→ **SET EXERCISE**: Copy out every one of the following items word for word, keeping each line as given.

→ **GIVEN INFORMATION**:
------------------------
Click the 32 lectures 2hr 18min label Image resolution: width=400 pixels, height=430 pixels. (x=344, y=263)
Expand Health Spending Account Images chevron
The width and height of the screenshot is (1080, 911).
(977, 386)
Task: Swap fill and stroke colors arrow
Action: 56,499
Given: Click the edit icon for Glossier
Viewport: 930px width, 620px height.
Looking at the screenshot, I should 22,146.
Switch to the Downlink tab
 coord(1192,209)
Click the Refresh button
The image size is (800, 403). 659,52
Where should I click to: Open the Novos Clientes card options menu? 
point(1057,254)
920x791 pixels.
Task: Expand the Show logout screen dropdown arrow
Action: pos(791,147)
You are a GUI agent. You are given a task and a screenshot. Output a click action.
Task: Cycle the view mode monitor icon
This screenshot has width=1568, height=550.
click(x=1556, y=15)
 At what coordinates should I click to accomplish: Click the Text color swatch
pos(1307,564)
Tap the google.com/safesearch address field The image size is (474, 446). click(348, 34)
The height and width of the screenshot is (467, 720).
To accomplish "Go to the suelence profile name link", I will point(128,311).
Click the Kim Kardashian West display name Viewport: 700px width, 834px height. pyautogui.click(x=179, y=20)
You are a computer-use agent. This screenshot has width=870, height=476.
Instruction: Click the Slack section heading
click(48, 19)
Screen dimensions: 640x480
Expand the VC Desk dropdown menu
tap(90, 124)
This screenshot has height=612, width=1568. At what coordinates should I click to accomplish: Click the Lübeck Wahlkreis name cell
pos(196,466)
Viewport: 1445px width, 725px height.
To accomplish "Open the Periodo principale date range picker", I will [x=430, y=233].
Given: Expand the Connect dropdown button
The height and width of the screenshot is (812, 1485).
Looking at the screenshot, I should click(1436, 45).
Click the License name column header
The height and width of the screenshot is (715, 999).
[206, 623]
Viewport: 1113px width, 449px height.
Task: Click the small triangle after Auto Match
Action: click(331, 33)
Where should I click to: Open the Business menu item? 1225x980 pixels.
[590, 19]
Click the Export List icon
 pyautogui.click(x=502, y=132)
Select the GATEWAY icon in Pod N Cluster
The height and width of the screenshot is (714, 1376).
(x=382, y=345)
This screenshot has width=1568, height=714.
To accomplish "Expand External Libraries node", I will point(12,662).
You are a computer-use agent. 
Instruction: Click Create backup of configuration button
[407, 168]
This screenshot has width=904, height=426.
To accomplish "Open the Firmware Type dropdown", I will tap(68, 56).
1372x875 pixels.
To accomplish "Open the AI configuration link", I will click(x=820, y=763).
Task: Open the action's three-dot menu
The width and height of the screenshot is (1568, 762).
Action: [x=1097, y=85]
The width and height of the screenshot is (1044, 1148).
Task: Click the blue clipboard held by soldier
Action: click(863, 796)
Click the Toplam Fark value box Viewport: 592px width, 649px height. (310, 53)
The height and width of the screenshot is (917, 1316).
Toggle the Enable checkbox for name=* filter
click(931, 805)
------------------------
→ **WRITTEN SOLUTION**:
Click the 32 lectures 2hr 18min label Image resolution: width=400 pixels, height=430 pixels. (x=344, y=263)
Expand Health Spending Account Images chevron
The width and height of the screenshot is (1080, 911).
(977, 386)
Task: Swap fill and stroke colors arrow
Action: 56,499
Given: Click the edit icon for Glossier
Viewport: 930px width, 620px height.
Looking at the screenshot, I should 22,146.
Switch to the Downlink tab
 coord(1192,209)
Click the Refresh button
The image size is (800, 403). 659,52
Where should I click to: Open the Novos Clientes card options menu? 
point(1057,254)
920x791 pixels.
Task: Expand the Show logout screen dropdown arrow
Action: pos(791,147)
You are a GUI agent. You are given a task and a screenshot. Output a click action.
Task: Cycle the view mode monitor icon
This screenshot has width=1568, height=550.
click(x=1556, y=15)
 At what coordinates should I click to accomplish: Click the Text color swatch
pos(1307,564)
Tap the google.com/safesearch address field The image size is (474, 446). click(348, 34)
The height and width of the screenshot is (467, 720).
To accomplish "Go to the suelence profile name link", I will point(128,311).
Click the Kim Kardashian West display name Viewport: 700px width, 834px height. pyautogui.click(x=179, y=20)
You are a computer-use agent. This screenshot has width=870, height=476.
Instruction: Click the Slack section heading
click(48, 19)
Screen dimensions: 640x480
Expand the VC Desk dropdown menu
tap(90, 124)
This screenshot has height=612, width=1568. At what coordinates should I click to accomplish: Click the Lübeck Wahlkreis name cell
pos(196,466)
Viewport: 1445px width, 725px height.
To accomplish "Open the Periodo principale date range picker", I will [x=430, y=233].
Given: Expand the Connect dropdown button
The height and width of the screenshot is (812, 1485).
Looking at the screenshot, I should click(1436, 45).
Click the License name column header
The height and width of the screenshot is (715, 999).
[206, 623]
Viewport: 1113px width, 449px height.
Task: Click the small triangle after Auto Match
Action: click(331, 33)
Where should I click to: Open the Business menu item? 1225x980 pixels.
[590, 19]
Click the Export List icon
 pyautogui.click(x=502, y=132)
Select the GATEWAY icon in Pod N Cluster
The height and width of the screenshot is (714, 1376).
(x=382, y=345)
This screenshot has width=1568, height=714.
To accomplish "Expand External Libraries node", I will point(12,662).
You are a computer-use agent. 
Instruction: Click Create backup of configuration button
[407, 168]
This screenshot has width=904, height=426.
To accomplish "Open the Firmware Type dropdown", I will tap(68, 56).
1372x875 pixels.
To accomplish "Open the AI configuration link", I will click(x=820, y=763).
Task: Open the action's three-dot menu
The width and height of the screenshot is (1568, 762).
Action: [x=1097, y=85]
The width and height of the screenshot is (1044, 1148).
Task: Click the blue clipboard held by soldier
Action: click(863, 796)
Click the Toplam Fark value box Viewport: 592px width, 649px height. (310, 53)
The height and width of the screenshot is (917, 1316).
Toggle the Enable checkbox for name=* filter
click(931, 805)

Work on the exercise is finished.